Attachments and files

The Dynamics 365 connector ingests attachment metadata but not file contents:

  • Metadata only: The connector ingests attachment tables (for example, annotation, attachment) with file names, sizes, MIME types, and record associations.
  • No binary data: The connector doesn't ingest file contents. You must download files separately using the Dynamics 365 Web API or Power Automate.
  • Storage limitation: Synapse Link exports table data, not binary files stored in D365.

Workaround: Use attachment metadata to identify required files, then download them using D365 APIs and store in a volume or ADLS Gen2.

Data type support

The Dynamics 365 connector supports most Dataverse data types but has limitations for complex types:

Supported with full fidelity

  • String (single-line and multi-line text)
  • Integer (whole number)
  • Decimal (decimal number)
  • Boolean (yes/no)
  • DateTime (date and time)
  • Money (currency)
  • Lookup (foreign key references, stored as GUIDs)

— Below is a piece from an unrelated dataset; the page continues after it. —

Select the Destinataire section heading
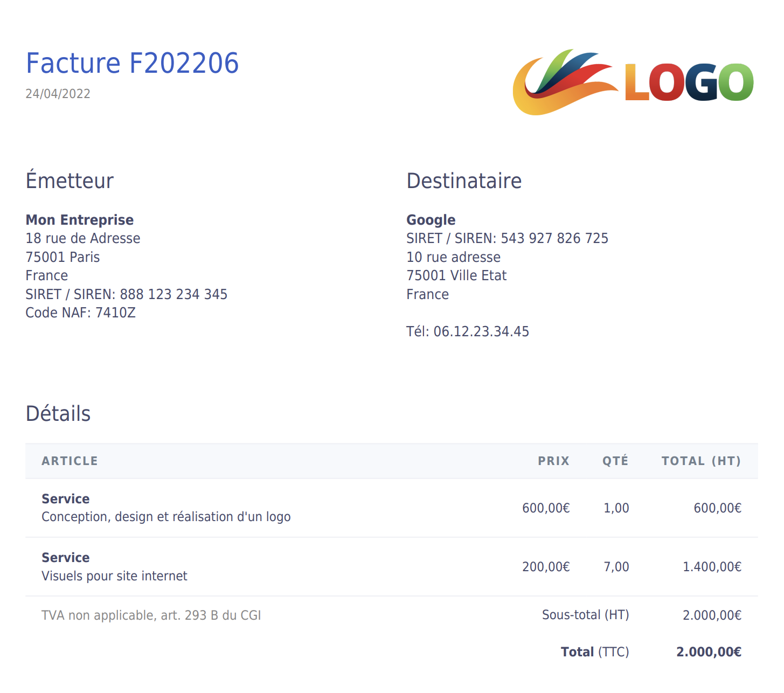784x693 pixels. [x=464, y=181]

Supported with limitations

  • Option sets (picklists): The connector ingests these as integer values. To map integers to labels, join with the OptionSetMetadata table or maintain a reference table.
  • Multi-select option sets: The connector ingests these as comma-separated integer strings. Parse the string to extract individual values.
  • Lookup fields: The connector ingests these as GUIDs. To get related record data, join with the referenced table.

Not supported

  • Complex JSON objects: Some custom Dataverse data types export as JSON. The connector ingests these as strings. Parse the JSON in downstream transformations.
  • Images: Image metadata is ingested, but image data must be downloaded separately.

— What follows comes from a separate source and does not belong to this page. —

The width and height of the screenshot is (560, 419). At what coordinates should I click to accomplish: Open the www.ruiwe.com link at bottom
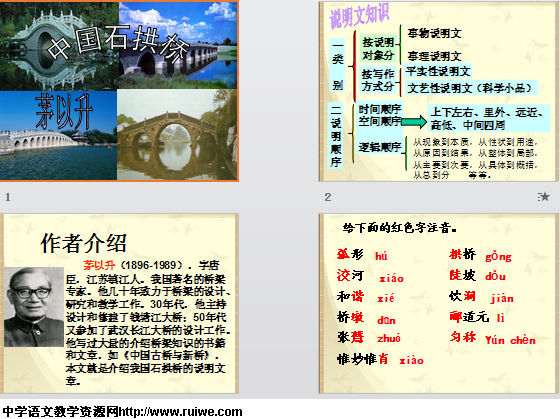180,411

See Microsoft Dynamics 365 connector reference for a complete data type mapping table.

Performance considerations

The Dynamics 365 connector's performance depends on several factors:

Initial sync time

  • Data volume: Tables with millions of records take longer to sync initially.
  • Synapse Link export: Initial Synapse Link export can take hours for large datasets.
  • Network throughput: Transfer speed between Azure and Databricks affects sync time.

Recommendation: Start with a small subset of tables to validate the setup, then add more tables incrementally.

Incremental sync time

  • Change volume: High-frequency changes (for example, thousands of updates per minute) increase processing time.
  • Folder count: Synapse Link creates folders at regular intervals. More folders increase processing overhead.
  • Changelog size: Large changelogs take longer to process.

Recommendation: Schedule pipeline runs based on your change volume. For high-frequency changes, run pipelines more often to keep changelogs small.

Pipeline limitations

The Dynamics 365 connector has these pipeline-specific limitations:

  • Maximum tables per pipeline: 250 tables. For large D365 environments, create multiple pipelines.
  • No UI authoring: At this time, you must create pipelines using the CLI, Databricks Asset Bundles, or notebooks.
note

The 250 table limit is per pipeline, not per connection. To ingest more than 250 tables, create multiple pipelines using the same connection.

API and SDK limitations

The Dynamics 365 connector uses Dataverse and Azure Storage APIs with these limitations:

  • API version compatibility: The connector is tested with Dataverse API v9.2 and later. Older versions might not be supported.
  • Azure Storage API: The connector uses Azure Storage REST API version 2021-08-06. Make sure that your storage account supports this version.
  • Synapse Link version: The connector requires Azure Synapse Link for Dataverse version 1.0 or later.

Recommendation: Keep your D365, Dataverse, and Azure services updated to the latest versions for best compatibility.

Known issues

  • Virtual entity synchronization delays: Virtual entities sometimes take longer than 15 minutes to synchronize. If tables don't appear, wait up to 30 minutes and retry.
  • Synapse Link export failures: Synapse Link occasionally fails to export specific tables. Check Synapse Link logs in Power Apps for errors.
  • Changelog VersionNumber gaps: In rare cases, changelogs might have gaps in VersionNumber sequences. This doesn't affect data integrity but might cause warnings in pipeline logs.

Report issues to Databricks support with pipeline IDs and timestamps for investigation.